Work to complete
Rewrite the lines below as a numbered list, skipping any blank lines. Leave the pictures out of your answer.

Records from a data collection:
++++++++

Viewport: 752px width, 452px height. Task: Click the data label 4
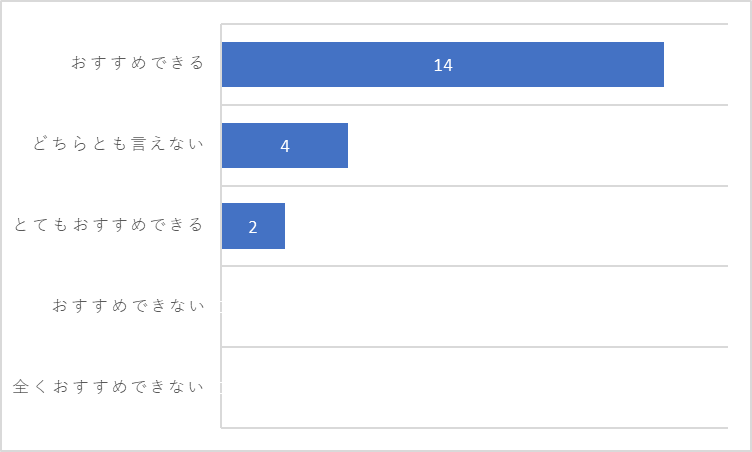[285, 146]
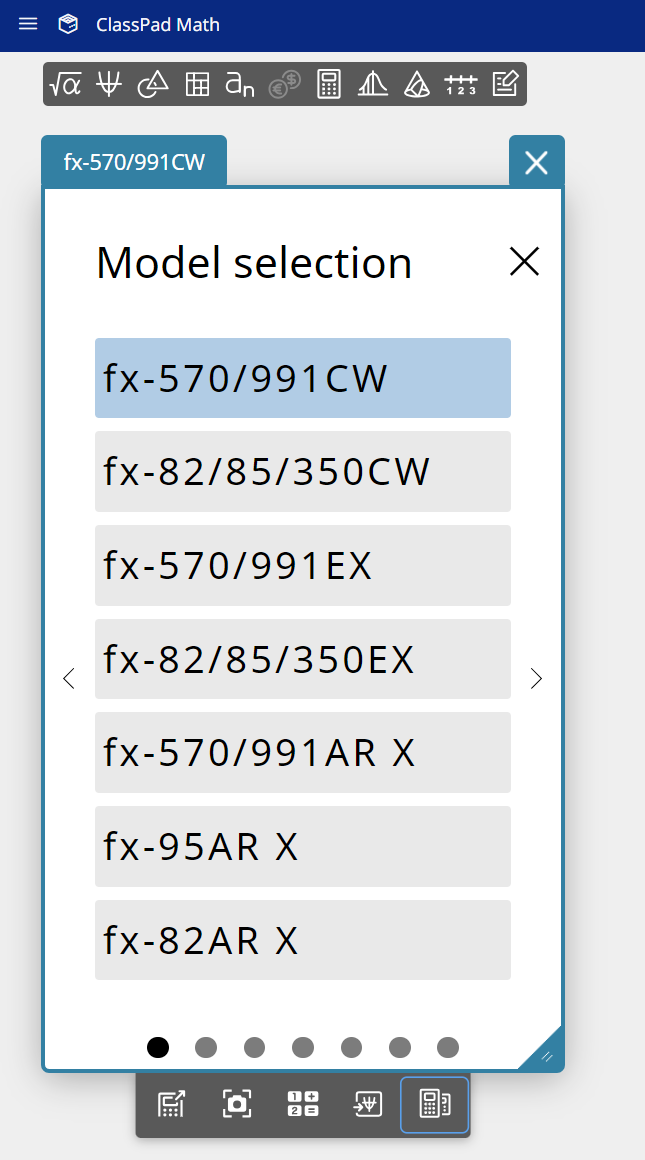Viewport: 645px width, 1160px height.
Task: Capture a screenshot with the camera icon
Action: 237,1104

++++++++

Correct output
1. Viewport: 752px width, 452px height. Task: Click the data label 4
2. [285, 146]
3. Viewport: 645px width, 1160px height.
4. Task: Capture a screenshot with the camera icon
5. Action: 237,1104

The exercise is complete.